What to work on:
All lines from the one including "TSS (113, 2564)" to the bottom of the entries below should be repeated exactly, both ends kept.
----
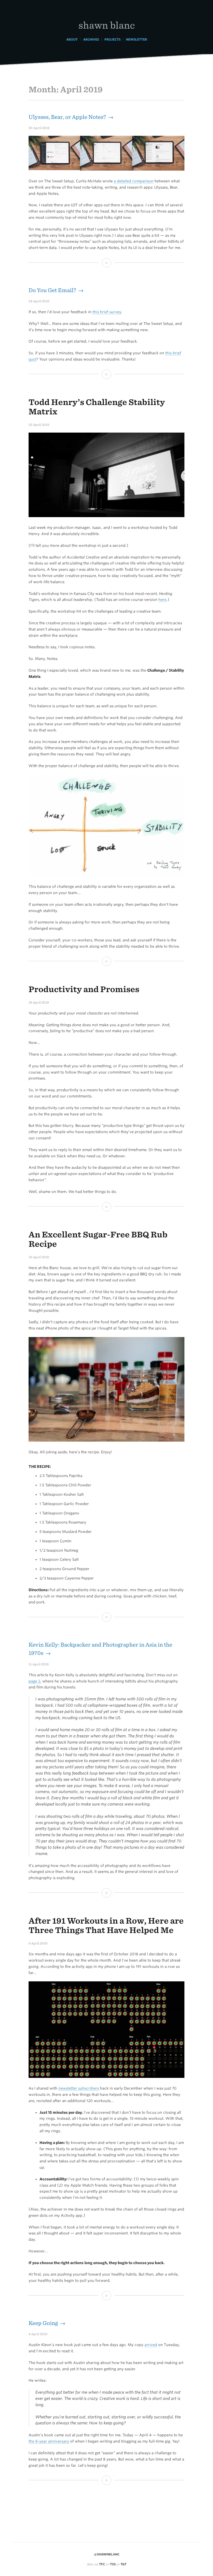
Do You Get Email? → (56, 290)
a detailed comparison (134, 181)
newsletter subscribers (78, 2088)
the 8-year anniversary (49, 2441)
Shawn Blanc (106, 25)
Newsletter (136, 39)
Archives (91, 39)
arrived (150, 2345)
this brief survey (106, 312)
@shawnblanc (106, 2554)
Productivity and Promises (84, 989)
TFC (102, 2564)
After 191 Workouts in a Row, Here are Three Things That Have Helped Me (106, 1925)
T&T (124, 2564)
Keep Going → (47, 2323)
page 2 (34, 1681)
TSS (113, 2564)
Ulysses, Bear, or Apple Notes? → (71, 117)
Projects (112, 39)
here (162, 600)
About (72, 39)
----
Completed exercise:
TSS (113, 2564)
Ulysses, Bear, or Apple Notes? → (71, 117)
Projects (112, 39)
here (162, 600)
About (72, 39)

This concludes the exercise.